Virtual Sensors Help Aerial Vehicles Stay Aloft When Rotors Fail
No crystal ball is needed to envision a future that engineers have in mind, one in which air taxis and other flying vehicles ferry passengers between urban locations, avoiding the growing gridlock on the ground below. Companies are already prototyping and testing such hybrid electric "flying cars" that take off and land vertically but soar through the air like winged aircraft to enable efficient flight over longer distances.
Naturally, one of the key areas of concern for these aerial vehicles is safety. The aircraft must not only stay airborne but also remain in control regardless of problems that could arise during flight—anything from gusts of wind to objects flying in their path to failing propellers. Now a Caltech team has developed an onboard Machine Learning-based control method to help such aircraft detect and compensate for disturbances so they can keep on flying. The engineers describe the new method, which they call "Neural-Fly for Fault Tolerance" (NFFT), in a paper accepted for publication in the journal IEEE Robotics and Automation Letters.
"In order to realize the full potential of these electric fliers, you need an intelligent control system that improves their robustness and especially their resilience against a variety of faults," says Soon-Jo Chung, Bren Professor of Control and Dynamical Systems at Caltech and Senior Research Scientist at JPL, which Caltech manages for NASA. "We have developed such a fault-tolerant system crucial for safety-critical autonomous systems, and it introduces the idea of virtual sensors for the detection of any failure using machine learning and adaptive control methods."
Multiple Rotors Mean Many Possible Points of Failure
Engineers are building these hybrid electric aircraft with multiple propellers, or rotors, in part for redundancy: If one rotor fails, enough functional motors remain to stay airborne. However, to reduce the energy required to make flights between urban locations—say, 10 or 20 miles—the craft also need fixed wings. Having both rotors and wings, though, creates many points of possible failure in each aircraft. And that leaves engineers with the question of how best to detect when something has gone wrong with any part of the vehicle.
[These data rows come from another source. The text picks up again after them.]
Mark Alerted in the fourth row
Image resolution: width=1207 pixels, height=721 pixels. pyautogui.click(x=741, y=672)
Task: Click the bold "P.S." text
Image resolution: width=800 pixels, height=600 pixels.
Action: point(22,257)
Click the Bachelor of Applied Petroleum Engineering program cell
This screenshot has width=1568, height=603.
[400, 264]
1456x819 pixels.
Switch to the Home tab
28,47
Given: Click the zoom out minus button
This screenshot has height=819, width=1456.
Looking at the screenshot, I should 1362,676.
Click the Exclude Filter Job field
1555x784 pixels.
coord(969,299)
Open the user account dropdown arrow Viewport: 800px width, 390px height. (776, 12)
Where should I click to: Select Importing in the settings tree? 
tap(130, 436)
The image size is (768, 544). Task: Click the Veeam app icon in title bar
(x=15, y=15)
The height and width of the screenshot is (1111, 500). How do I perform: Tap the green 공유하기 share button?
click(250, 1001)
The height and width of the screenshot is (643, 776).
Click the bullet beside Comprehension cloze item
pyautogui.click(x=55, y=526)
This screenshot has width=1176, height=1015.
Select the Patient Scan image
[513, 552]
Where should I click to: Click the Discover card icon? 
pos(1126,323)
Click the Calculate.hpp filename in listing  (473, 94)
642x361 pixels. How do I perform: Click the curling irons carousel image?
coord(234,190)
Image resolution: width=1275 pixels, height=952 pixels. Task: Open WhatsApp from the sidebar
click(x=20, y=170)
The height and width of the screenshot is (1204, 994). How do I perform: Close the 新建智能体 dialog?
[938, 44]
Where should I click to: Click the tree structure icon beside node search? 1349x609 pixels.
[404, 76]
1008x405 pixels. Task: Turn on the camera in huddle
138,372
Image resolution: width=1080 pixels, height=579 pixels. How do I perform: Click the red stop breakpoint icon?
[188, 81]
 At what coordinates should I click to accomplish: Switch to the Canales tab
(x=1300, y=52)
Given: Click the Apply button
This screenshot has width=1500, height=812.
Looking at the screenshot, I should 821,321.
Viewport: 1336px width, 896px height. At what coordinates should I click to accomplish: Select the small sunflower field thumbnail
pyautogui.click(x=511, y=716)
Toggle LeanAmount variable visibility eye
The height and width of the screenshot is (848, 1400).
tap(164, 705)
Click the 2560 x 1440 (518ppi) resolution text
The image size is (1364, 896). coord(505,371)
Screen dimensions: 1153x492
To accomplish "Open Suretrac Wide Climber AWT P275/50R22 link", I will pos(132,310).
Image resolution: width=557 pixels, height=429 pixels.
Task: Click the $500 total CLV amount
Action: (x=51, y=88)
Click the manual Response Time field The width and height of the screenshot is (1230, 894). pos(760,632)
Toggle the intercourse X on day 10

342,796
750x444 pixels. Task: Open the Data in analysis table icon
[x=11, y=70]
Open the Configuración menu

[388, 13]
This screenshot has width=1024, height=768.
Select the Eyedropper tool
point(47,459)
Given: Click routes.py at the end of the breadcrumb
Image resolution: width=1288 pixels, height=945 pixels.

Engineers could include sensors for each rotor, but even that would not be enough, says Chung. For example, an aircraft with nine rotors would need more than nine sensors, since each rotor might need one sensor to detect a failure in the rotor structure, another to notice if its motor stops running, and still another to alert when a signal wiring problem occurs. "You could eventually have a highly redundant distributed system of sensors," says Chung, but that would be expensive, difficult to manage, and would increase the weight of the aircraft. The sensors themselves could also fail.
With NFFT, Chung's group has proposed an alternative, novel approach. Building on previous efforts, the team has developed a deep-learning method that can not only respond to strong winds but also detect, on the fly, when the aircraft has suffered an onboard failure. The system includes a neural network that is pre-trained on real-life flight data and then learns and adapts in real time based on a limited number of changing parameters, including an estimation of how effective each rotor on the aircraft is functioning at any given time.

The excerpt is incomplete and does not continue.